== Provided records ==

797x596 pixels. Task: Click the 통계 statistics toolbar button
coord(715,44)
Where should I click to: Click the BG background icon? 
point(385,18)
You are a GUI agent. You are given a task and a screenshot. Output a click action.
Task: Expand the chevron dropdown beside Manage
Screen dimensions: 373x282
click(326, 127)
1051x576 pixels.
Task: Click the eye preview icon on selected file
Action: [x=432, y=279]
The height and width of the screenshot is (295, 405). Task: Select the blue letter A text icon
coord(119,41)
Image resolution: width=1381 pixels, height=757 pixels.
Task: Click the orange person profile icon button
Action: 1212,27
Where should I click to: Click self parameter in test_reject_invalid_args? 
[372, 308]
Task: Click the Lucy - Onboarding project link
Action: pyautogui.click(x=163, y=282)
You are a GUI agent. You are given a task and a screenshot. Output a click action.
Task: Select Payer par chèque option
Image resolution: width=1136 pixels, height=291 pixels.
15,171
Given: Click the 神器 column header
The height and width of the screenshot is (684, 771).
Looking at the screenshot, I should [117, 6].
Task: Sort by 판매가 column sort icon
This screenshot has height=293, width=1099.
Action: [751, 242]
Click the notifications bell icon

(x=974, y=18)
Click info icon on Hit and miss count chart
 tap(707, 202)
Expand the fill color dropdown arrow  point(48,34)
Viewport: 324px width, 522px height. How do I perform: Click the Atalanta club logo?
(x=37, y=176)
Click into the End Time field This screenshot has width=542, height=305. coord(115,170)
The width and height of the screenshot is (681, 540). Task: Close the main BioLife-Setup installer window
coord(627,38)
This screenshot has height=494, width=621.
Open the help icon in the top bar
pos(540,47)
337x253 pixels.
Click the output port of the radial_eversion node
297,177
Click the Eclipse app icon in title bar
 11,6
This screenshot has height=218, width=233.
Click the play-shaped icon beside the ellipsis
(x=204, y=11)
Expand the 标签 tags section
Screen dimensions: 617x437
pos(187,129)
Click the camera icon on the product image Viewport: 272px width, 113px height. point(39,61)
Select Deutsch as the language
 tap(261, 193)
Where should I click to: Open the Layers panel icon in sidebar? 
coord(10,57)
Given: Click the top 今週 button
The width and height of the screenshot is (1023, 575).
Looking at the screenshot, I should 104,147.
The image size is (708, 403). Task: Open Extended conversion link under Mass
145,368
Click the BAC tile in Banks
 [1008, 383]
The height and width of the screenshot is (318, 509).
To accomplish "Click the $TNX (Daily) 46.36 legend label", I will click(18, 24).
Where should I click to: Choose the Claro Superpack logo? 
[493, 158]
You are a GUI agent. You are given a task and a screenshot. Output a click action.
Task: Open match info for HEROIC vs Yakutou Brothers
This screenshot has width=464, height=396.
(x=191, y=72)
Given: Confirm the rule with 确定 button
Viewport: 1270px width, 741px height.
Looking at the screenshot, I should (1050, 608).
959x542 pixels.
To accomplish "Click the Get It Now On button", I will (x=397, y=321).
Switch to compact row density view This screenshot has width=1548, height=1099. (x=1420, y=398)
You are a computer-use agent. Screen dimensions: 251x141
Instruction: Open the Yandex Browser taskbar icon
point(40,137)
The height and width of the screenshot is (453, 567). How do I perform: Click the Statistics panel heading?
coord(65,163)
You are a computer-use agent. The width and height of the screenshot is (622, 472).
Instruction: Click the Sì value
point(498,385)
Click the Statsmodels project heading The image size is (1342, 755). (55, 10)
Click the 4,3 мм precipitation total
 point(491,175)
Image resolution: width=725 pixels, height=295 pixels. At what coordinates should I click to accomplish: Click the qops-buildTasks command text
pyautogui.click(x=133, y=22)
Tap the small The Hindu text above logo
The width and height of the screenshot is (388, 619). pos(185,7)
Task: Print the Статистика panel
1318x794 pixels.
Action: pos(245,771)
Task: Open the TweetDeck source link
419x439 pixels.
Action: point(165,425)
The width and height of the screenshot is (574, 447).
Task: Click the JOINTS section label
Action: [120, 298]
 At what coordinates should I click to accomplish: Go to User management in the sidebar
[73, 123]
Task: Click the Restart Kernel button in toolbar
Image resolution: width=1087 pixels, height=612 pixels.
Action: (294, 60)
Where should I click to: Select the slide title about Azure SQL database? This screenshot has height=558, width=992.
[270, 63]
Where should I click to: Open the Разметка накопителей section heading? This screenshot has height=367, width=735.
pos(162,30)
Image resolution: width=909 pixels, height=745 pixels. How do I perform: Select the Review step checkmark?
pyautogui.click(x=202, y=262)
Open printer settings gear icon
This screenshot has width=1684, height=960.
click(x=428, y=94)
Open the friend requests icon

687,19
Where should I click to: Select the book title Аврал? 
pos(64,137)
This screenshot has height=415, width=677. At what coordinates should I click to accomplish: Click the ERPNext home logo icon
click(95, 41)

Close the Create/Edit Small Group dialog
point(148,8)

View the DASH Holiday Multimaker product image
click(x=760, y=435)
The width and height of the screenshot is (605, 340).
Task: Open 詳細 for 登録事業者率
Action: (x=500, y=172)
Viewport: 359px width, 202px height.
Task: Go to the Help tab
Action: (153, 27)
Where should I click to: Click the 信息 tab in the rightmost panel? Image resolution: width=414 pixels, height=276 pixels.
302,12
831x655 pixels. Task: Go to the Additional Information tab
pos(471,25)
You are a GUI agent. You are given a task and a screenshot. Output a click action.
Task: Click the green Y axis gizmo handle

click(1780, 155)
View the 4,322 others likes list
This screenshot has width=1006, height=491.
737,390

===

**What to produce**
Would you transcribe the entries above exactly as they appear?

**Response area**
797x596 pixels. Task: Click the 통계 statistics toolbar button
coord(715,44)
Where should I click to: Click the BG background icon? 
point(385,18)
You are a GUI agent. You are given a task and a screenshot. Output a click action.
Task: Expand the chevron dropdown beside Manage
Screen dimensions: 373x282
click(326, 127)
1051x576 pixels.
Task: Click the eye preview icon on selected file
Action: [x=432, y=279]
The height and width of the screenshot is (295, 405). Task: Select the blue letter A text icon
coord(119,41)
Image resolution: width=1381 pixels, height=757 pixels.
Task: Click the orange person profile icon button
Action: 1212,27
Where should I click to: Click self parameter in test_reject_invalid_args? 
[372, 308]
Task: Click the Lucy - Onboarding project link
Action: pyautogui.click(x=163, y=282)
You are a GUI agent. You are given a task and a screenshot. Output a click action.
Task: Select Payer par chèque option
Image resolution: width=1136 pixels, height=291 pixels.
15,171
Given: Click the 神器 column header
The height and width of the screenshot is (684, 771).
Looking at the screenshot, I should [117, 6].
Task: Sort by 판매가 column sort icon
This screenshot has height=293, width=1099.
Action: [751, 242]
Click the notifications bell icon

(x=974, y=18)
Click info icon on Hit and miss count chart
 tap(707, 202)
Expand the fill color dropdown arrow  point(48,34)
Viewport: 324px width, 522px height. How do I perform: Click the Atalanta club logo?
(x=37, y=176)
Click into the End Time field This screenshot has width=542, height=305. coord(115,170)
The width and height of the screenshot is (681, 540). Task: Close the main BioLife-Setup installer window
coord(627,38)
This screenshot has height=494, width=621.
Open the help icon in the top bar
pos(540,47)
337x253 pixels.
Click the output port of the radial_eversion node
297,177
Click the Eclipse app icon in title bar
 11,6
This screenshot has height=218, width=233.
Click the play-shaped icon beside the ellipsis
(x=204, y=11)
Expand the 标签 tags section
Screen dimensions: 617x437
pos(187,129)
Click the camera icon on the product image Viewport: 272px width, 113px height. point(39,61)
Select Deutsch as the language
 tap(261, 193)
Where should I click to: Open the Layers panel icon in sidebar? 
coord(10,57)
Given: Click the top 今週 button
The width and height of the screenshot is (1023, 575).
Looking at the screenshot, I should 104,147.
The image size is (708, 403). Task: Open Extended conversion link under Mass
145,368
Click the BAC tile in Banks
 [1008, 383]
The height and width of the screenshot is (318, 509).
To accomplish "Click the $TNX (Daily) 46.36 legend label", I will click(18, 24).
Where should I click to: Choose the Claro Superpack logo? 
[493, 158]
You are a GUI agent. You are given a task and a screenshot. Output a click action.
Task: Open match info for HEROIC vs Yakutou Brothers
This screenshot has width=464, height=396.
(x=191, y=72)
Given: Confirm the rule with 确定 button
Viewport: 1270px width, 741px height.
Looking at the screenshot, I should (1050, 608).
959x542 pixels.
To accomplish "Click the Get It Now On button", I will (x=397, y=321).
Switch to compact row density view This screenshot has width=1548, height=1099. (x=1420, y=398)
You are a computer-use agent. Screen dimensions: 251x141
Instruction: Open the Yandex Browser taskbar icon
point(40,137)
The height and width of the screenshot is (453, 567). How do I perform: Click the Statistics panel heading?
coord(65,163)
You are a computer-use agent. The width and height of the screenshot is (622, 472).
Instruction: Click the Sì value
point(498,385)
Click the Statsmodels project heading The image size is (1342, 755). (55, 10)
Click the 4,3 мм precipitation total
 point(491,175)
Image resolution: width=725 pixels, height=295 pixels. At what coordinates should I click to accomplish: Click the qops-buildTasks command text
pyautogui.click(x=133, y=22)
Tap the small The Hindu text above logo
The width and height of the screenshot is (388, 619). pos(185,7)
Task: Print the Статистика panel
1318x794 pixels.
Action: pos(245,771)
Task: Open the TweetDeck source link
419x439 pixels.
Action: point(165,425)
The width and height of the screenshot is (574, 447).
Task: Click the JOINTS section label
Action: [120, 298]
 At what coordinates should I click to accomplish: Go to User management in the sidebar
[73, 123]
Task: Click the Restart Kernel button in toolbar
Image resolution: width=1087 pixels, height=612 pixels.
Action: (294, 60)
Where should I click to: Select the slide title about Azure SQL database? This screenshot has height=558, width=992.
[270, 63]
Where should I click to: Open the Разметка накопителей section heading? This screenshot has height=367, width=735.
pos(162,30)
Image resolution: width=909 pixels, height=745 pixels. How do I perform: Select the Review step checkmark?
pyautogui.click(x=202, y=262)
Open printer settings gear icon
This screenshot has width=1684, height=960.
click(x=428, y=94)
Open the friend requests icon

687,19
Where should I click to: Select the book title Аврал? 
pos(64,137)
This screenshot has height=415, width=677. At what coordinates should I click to accomplish: Click the ERPNext home logo icon
click(95, 41)

Close the Create/Edit Small Group dialog
point(148,8)

View the DASH Holiday Multimaker product image
click(x=760, y=435)
The width and height of the screenshot is (605, 340).
Task: Open 詳細 for 登録事業者率
Action: (x=500, y=172)
Viewport: 359px width, 202px height.
Task: Go to the Help tab
Action: (153, 27)
Where should I click to: Click the 信息 tab in the rightmost panel? Image resolution: width=414 pixels, height=276 pixels.
302,12
831x655 pixels. Task: Go to the Additional Information tab
pos(471,25)
You are a GUI agent. You are given a task and a screenshot. Output a click action.
Task: Click the green Y axis gizmo handle

click(1780, 155)
View the 4,322 others likes list
This screenshot has width=1006, height=491.
737,390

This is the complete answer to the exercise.